CCOI is trading at $18.06 after one of its worst weeks in recent memory — a 25% collapse driven by a Q1 earnings report that sent the stock down 22% in a single session.
The catalyst was May 4's Q1 2026 results. Revenues disappointed and the company's path to profitability looked no clearer. The stock fell 22% on the day, dragging it to levels last seen years before. A partial bounce of 10% on May 5 recovered only a fraction of the damage. The stock now sits roughly 35% off its March highs near $27, and securities fraud law firms were already circling by Tuesday morning, flagging investor loss-recovery claims.
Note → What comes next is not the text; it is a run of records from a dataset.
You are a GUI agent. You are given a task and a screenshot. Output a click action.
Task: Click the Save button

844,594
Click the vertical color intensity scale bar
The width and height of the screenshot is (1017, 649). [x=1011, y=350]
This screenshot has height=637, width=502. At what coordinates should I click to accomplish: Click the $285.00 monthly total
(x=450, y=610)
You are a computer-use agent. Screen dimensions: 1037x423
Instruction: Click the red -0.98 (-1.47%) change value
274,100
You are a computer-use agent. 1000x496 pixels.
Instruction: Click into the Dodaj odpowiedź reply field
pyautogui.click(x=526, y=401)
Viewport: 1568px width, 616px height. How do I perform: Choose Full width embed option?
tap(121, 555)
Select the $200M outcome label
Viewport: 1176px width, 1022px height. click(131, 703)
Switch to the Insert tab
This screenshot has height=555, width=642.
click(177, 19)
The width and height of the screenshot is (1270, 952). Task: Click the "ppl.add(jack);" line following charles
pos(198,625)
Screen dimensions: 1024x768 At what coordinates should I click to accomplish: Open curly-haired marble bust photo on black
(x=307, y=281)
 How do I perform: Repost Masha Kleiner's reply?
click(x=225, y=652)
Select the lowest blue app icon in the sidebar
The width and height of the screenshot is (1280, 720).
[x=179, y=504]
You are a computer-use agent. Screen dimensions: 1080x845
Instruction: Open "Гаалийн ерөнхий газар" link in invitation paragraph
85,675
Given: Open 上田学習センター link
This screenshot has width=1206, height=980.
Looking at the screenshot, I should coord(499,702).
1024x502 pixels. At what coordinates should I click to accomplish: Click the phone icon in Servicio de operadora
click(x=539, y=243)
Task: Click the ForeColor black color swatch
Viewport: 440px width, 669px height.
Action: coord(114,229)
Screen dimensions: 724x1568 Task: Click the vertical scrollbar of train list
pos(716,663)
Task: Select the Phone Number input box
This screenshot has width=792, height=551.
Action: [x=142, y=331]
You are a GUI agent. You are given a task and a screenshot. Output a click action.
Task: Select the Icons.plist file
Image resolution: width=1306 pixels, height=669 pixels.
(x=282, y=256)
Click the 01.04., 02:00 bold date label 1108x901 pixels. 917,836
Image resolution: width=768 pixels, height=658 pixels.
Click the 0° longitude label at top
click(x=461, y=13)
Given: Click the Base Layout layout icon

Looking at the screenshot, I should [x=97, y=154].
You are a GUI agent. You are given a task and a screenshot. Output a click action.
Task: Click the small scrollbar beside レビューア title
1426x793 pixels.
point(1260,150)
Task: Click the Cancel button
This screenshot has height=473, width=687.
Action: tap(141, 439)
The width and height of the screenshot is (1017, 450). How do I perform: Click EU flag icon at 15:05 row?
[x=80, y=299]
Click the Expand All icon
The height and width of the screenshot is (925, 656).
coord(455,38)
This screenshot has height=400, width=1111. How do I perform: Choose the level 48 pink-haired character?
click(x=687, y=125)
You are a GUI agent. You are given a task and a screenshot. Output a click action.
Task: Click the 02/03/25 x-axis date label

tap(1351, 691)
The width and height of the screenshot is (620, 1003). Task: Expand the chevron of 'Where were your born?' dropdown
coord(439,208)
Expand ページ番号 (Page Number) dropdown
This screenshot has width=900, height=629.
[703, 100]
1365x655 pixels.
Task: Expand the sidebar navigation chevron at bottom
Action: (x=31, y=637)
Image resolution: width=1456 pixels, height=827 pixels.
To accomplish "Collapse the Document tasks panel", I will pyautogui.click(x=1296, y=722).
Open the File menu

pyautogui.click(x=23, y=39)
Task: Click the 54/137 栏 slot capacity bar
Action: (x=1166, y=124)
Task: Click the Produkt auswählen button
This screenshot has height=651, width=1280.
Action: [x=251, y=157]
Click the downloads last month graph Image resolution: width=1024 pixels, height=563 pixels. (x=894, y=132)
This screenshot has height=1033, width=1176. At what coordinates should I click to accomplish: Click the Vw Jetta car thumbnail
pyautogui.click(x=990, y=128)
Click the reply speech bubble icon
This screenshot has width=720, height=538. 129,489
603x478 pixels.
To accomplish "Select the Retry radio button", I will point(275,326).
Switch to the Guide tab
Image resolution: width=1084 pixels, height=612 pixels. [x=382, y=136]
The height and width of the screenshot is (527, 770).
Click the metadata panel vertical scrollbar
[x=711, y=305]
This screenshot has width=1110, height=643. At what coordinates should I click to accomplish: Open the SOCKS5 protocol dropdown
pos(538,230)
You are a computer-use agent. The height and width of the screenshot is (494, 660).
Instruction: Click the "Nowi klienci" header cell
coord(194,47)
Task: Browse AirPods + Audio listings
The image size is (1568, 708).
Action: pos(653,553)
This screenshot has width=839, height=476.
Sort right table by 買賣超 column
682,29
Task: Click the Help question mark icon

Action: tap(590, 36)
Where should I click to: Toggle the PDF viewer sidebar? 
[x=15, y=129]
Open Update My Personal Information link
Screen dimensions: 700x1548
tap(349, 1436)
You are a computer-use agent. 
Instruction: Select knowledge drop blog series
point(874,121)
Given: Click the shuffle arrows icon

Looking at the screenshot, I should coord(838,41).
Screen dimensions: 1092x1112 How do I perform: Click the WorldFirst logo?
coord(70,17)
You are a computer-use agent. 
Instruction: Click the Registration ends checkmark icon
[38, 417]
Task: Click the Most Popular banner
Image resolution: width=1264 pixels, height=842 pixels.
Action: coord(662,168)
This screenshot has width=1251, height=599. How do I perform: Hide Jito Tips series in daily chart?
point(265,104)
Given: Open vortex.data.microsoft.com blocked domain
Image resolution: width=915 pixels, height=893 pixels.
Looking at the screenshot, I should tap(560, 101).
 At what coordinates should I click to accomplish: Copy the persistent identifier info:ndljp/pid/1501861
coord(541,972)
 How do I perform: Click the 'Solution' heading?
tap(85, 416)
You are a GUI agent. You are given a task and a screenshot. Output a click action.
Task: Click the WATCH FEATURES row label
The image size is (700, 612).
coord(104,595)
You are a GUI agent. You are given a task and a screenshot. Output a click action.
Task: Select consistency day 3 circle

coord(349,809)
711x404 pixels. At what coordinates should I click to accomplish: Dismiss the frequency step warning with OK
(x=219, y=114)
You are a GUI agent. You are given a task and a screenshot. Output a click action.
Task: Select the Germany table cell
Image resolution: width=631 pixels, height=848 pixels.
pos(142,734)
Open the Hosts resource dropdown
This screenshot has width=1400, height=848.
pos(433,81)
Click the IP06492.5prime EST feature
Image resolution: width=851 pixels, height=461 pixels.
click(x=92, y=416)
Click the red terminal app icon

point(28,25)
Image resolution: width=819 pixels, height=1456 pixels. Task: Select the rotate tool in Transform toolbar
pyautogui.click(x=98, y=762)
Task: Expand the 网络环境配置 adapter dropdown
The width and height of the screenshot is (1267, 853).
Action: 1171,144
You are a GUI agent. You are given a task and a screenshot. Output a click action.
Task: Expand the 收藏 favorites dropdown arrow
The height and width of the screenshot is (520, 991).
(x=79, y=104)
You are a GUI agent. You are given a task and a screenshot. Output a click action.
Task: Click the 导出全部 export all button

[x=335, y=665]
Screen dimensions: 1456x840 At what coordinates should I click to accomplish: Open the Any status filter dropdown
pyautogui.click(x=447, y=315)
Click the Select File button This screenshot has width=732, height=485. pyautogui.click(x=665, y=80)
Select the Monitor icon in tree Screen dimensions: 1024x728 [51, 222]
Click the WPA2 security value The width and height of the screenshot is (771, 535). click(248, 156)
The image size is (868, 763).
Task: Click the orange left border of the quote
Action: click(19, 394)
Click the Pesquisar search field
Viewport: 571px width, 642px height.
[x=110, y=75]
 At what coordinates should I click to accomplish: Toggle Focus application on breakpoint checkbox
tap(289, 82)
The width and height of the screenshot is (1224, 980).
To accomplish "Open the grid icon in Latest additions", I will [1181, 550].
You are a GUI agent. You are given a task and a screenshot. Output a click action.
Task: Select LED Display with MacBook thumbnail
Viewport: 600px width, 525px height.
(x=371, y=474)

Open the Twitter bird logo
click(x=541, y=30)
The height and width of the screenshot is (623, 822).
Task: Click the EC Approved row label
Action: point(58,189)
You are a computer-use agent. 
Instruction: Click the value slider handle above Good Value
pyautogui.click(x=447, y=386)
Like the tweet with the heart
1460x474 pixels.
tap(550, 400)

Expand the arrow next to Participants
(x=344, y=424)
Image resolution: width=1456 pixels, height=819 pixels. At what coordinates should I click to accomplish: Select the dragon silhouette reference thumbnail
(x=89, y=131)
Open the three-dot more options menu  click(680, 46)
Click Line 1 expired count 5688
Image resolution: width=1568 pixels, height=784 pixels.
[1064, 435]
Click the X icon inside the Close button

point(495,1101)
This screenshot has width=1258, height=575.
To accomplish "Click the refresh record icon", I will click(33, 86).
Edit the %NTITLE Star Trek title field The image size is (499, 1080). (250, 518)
The positioning picture reflects a name that was already under meaningful short pressure before the print. Short interest ran at 12% of the free float heading into results — a level that is genuinely significant. Shorts added modestly through the week, with SI up around 1.7% over seven days to approximately 5.7 million shares. That is a mild incremental build, not a panic cover or aggressive new attack; short sellers neither stampeded out on the bounce nor doubled down aggressively. Cost to borrow is extremely low at 0.54%, and the borrow market is comfortably loose, with availability well above 1,000% of short interest — meaning there is abundant capacity to add shorts if the thesis deepens. The ORTEX short score sits at 57.5, a moderate read that has been broadly stable across the past two weeks rather than spiking on the news.
Options positioning has shifted sharply after the print. The put/call ratio jumped to 0.13 on May 5, nearly 3.7 standard deviations above its 20-day mean of 0.10 — an extreme reading by the standard of this particular name. The 52-week range for the PCR is 0.10 to 5.81, so the absolute level is still low in historical terms, but the z-score jump signals that options traders moved abruptly toward relative defensiveness in the two sessions following the earnings collapse. This is new money hedging, not a pre-existing bearish bet.
The analyst response has been almost universally negative on price targets, though not on ratings. RBC Capital (May 6), TD Cowen, and UBS all cut targets — to $18, $34, and $17 respectively — while maintaining their existing ratings of Sector Perform, Buy, and Neutral. The one genuine upgrade came from JPMorgan, which moved CCOI to Overweight from Neutral on May 5 while simultaneously trimming its target from $23 to $22. JPM's call is a contrarian stance: the stock printed a Q1 loss, trades near the UBS bear-case target of $17, and carries meaningful leverage, yet JPM sees enough value at current levels to step up in rating. The Street consensus remains Hold, with six Hold ratings against two Outperform calls. The mean price target of around $21.90 sits just 21% above the current price — a modest implied upside by the standards of a stock that has lost a quarter of its value in a week. The EV/EBITDA multiple has expanded modestly to around 10.5x as the equity price has compressed faster than the enterprise value adjusted.
Institutional ownership adds some context. BlackRock and Vanguard hold 14.4% and 11.1% respectively, with both adding modestly in Q1. Several smaller active managers — Park West, Harspring, Newtyn — initiated or built meaningful positions through late 2025 and into Q1. Those decisions were made at prices of $20–$27. CEO David Schaeffer trimmed a small position in early April at levels well above where the stock now trades. The most recent insider trades on record are a cluster of small executive sells in early March at prices around $22–$23, all well above current levels — hardly a prescient signal, but worth noting as context for management's prior read on value.
What to watch next is the May 7 follow-on event flagged in the calendar — described as an additional earnings-related call — plus any further law firm announcements that could weigh on sentiment independently of the fundamental story. The borrow market's continued looseness means the short interest level is not creating squeeze pressure, and whether the JPMorgan upgrade attracts buyers willing to step in front of the securities investigation headline will define whether the bounce extends or fades back toward the UBS floor target.